**What you will do**:
1. In the network text, why is the VT_TIX network hidden?
2. Write out the entries from their beginning through the line containing "Action: click(x=135, y=197)", leaving the pictures out.

**Supplied text**:
Unauthenticated devices land in the guest VRF. Devices get a CG-NAT (100.64.0.0/10) IPv4 address and a globally routed IPv6 address. This traffic is hair-pinned at the border and is effectively treated as Internet traffic.

There are no network ACLs artificially limiting access. However, there are services that require being connected to an "on campus" network to use them, which the unauthenticated network is not. Some services that do not work from the unauthenticated network include:

  • Zoom rooms
  • Digital key access for physical doors

Non-standard networks

These networks are not part of the "Virginia Tech network experience". They are deployed as work-arounds on an as-needed basis. The hope is that as the wireless service grows/evolves, these on-offs will go away.

VT_TIX

This network exists to get the wireless ticket scanners online for athletics. Because we do not have the proper RF coverage in and around the stadium, these devices cannot use the standard networks, as thousands of other clients would also try to associate, choking out the scanners.

Network

vlan-users

Special considerations

  • APs with the VT_TIX network on them have only the VT_TIX network on them. This limits the use of the airspace.
  • The network is hidden to prevent devices from automatically associating.

Long term plan

We need a full deployment of APs in and around the stadium (and other athletic areas) that will support the 65,000+ people who are there for game day. Once we have this, the scanners can use the registered device service.

Authentication

None.

Remediation

  • If possible, just shut down the network (disable the virtual-ap profile).
  • If it is not a good time for that, block the MAC on the controller.

VTEvent

Overview

VTEvent is for one-off events. It can be used to get event staff or users online. It is an open network. It can be a hidden or visible network. There is also an AP group for rapid deploy units.

Scope and Purpose

Often, there are events on campus where the standard networks are not suitable. VTEvent fills this gap. Deployments have a fixed start and end date/time.

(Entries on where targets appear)

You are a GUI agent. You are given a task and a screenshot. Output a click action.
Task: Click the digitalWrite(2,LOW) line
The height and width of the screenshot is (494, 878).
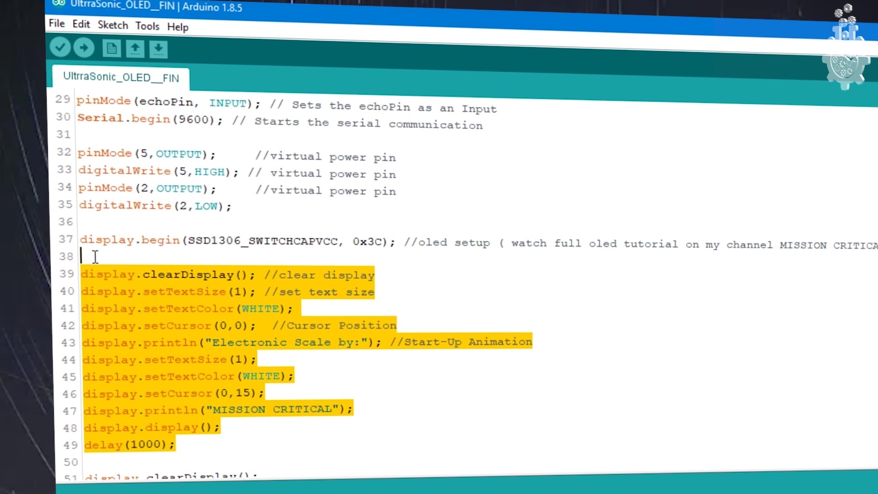(x=155, y=206)
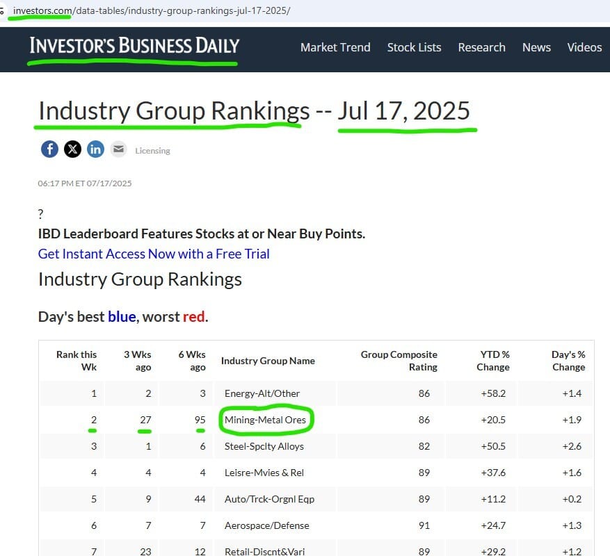The width and height of the screenshot is (610, 556).
Task: Select the Aerospace/Defense row name
Action: pyautogui.click(x=267, y=525)
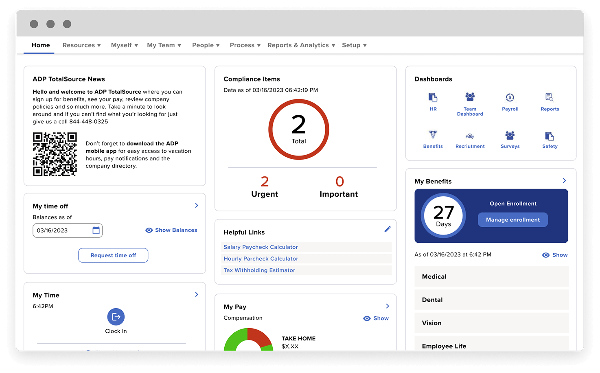
Task: Show My Benefits details
Action: click(555, 255)
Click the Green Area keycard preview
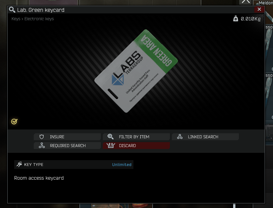 (x=136, y=71)
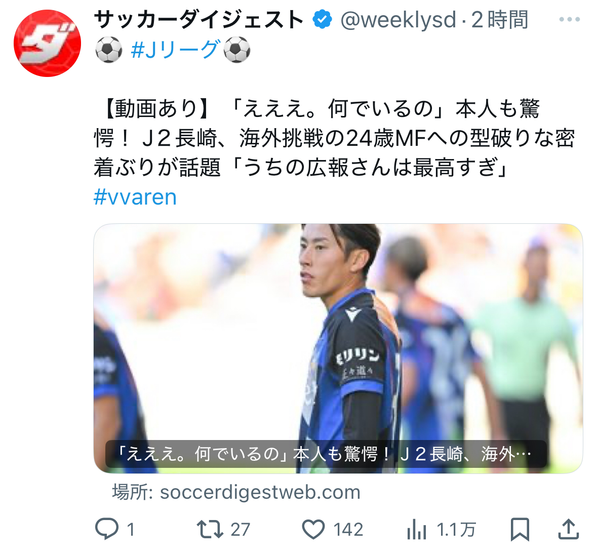The height and width of the screenshot is (558, 597).
Task: Open the #vvaren hashtag
Action: click(x=135, y=197)
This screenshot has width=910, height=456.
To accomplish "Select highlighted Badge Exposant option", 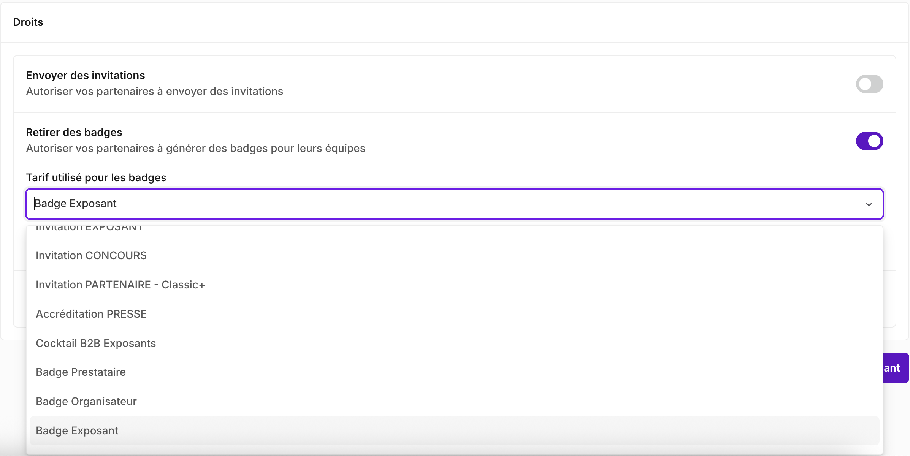I will (x=77, y=431).
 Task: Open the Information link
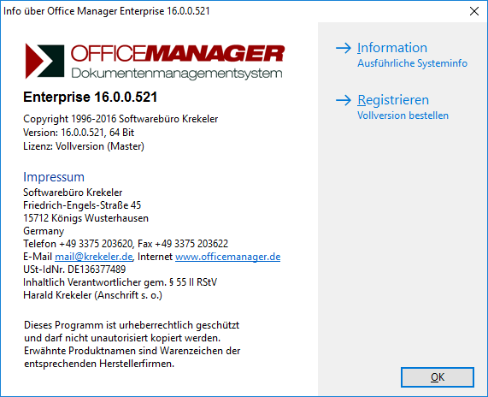391,48
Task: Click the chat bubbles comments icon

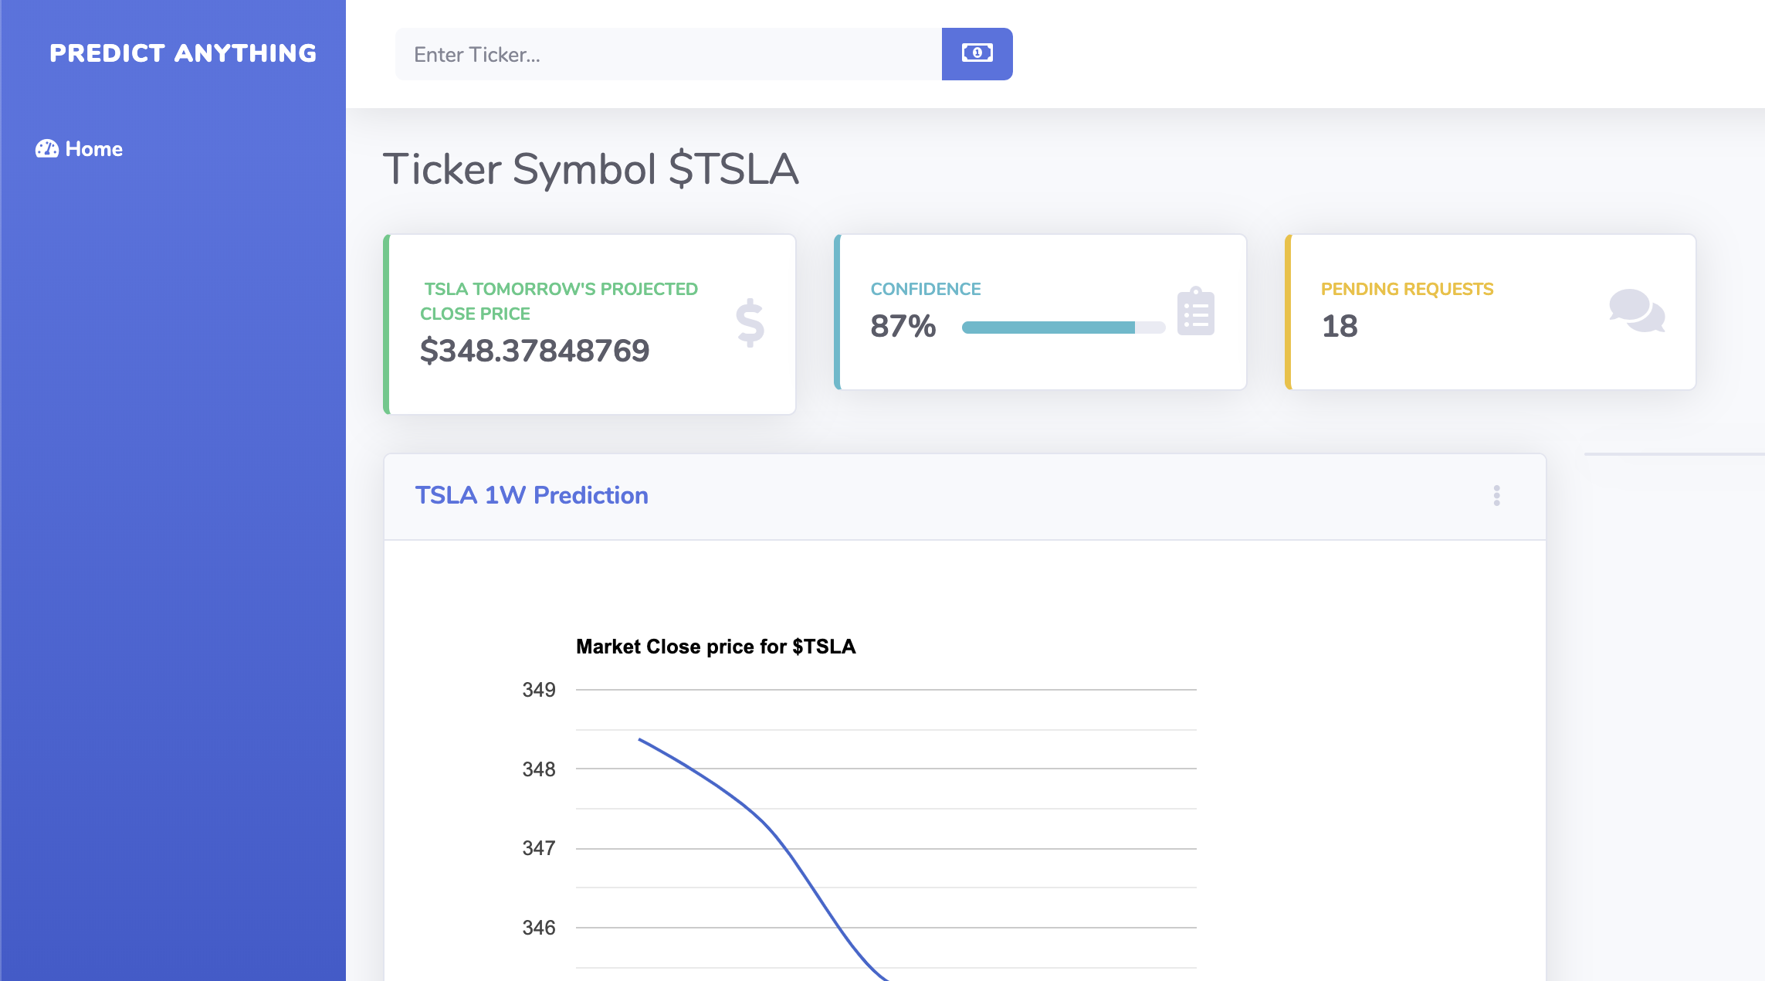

**Expected outputs**:
1. It is hidden to prevent devices from automatically associating.

2.
You are a GUI agent. You are given a task and a screenshot. Output a click action.
Task: Click the digitalWrite(2,LOW) line
The height and width of the screenshot is (494, 878).
(x=155, y=206)
The width and height of the screenshot is (610, 556).
Task: Select the Aerospace/Defense row name
Action: pyautogui.click(x=267, y=525)
Task: Show My Benefits details
Action: click(555, 255)
Click the Green Area keycard preview
 (x=136, y=71)
The height and width of the screenshot is (558, 597).
Task: Open the #vvaren hashtag
Action: click(x=135, y=197)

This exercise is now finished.